So, you raise the issue of organizations in your book. You talk a little bit about the importance of culture. I’m reminded of the, the Simon and Garfunkel song years ago, like the man ain’t got no culture or whatever <laugh> 

How do researchers measure that and link it to sort of concrete outputs? And can you provide an example?

John List:

Yeah, that’s a good question. So, culture is one of those words, like creativity or critical thinking, right? So, you have to make a stand on what it means upfront, and, you know, with critical thinking, I’ve written a paper on critical thinking and what it means. On creativity, I’ve also worked a bit on that. And, and in each case you have to say, here’s what I mean by creativity or critical thinking. So, with culture, what I mean is on the one hand, people are happy at work and people are getting the most out of themselves and the teams that they’re working in, and the culture promotes that kind of productivity. Okay. So, when I think of culture in the book, I talk about cultures that I see working in some cultures that I see not working. So, the running example in that chapter is about Brazilian fishing villages.

_____

* Required task 1:
According to the interview excerpt, what is the running example in the chapter on culture?
* Required task 2:
Extract the passage of the interview excerpt between "So, you raise" and "provide an example?", inclusive.
The material placed after this point is separate from the interview excerpt.

* Material provided:

_____

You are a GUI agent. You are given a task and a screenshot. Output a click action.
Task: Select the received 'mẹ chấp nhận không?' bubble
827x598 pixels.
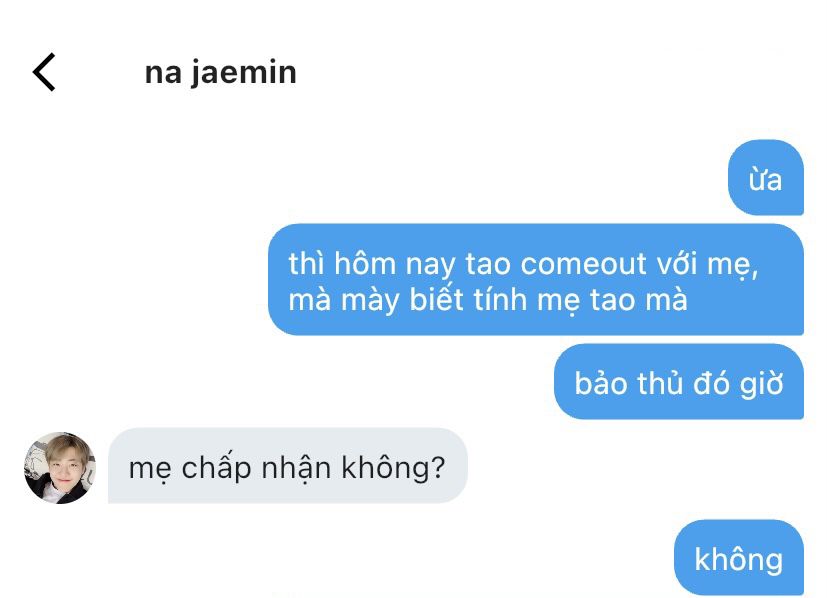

_____

* Expected answer 1:
Brazilian fishing villages

* Expected answer 2:
So, you raise the issue of organizations in your book. You talk a little bit about the importance of culture. I’m reminded of the, the Simon and Garfunkel song years ago, like the man ain’t got no culture or whatever <laugh> 

How do researchers measure that and link it to sort of concrete outputs? And can you provide an example?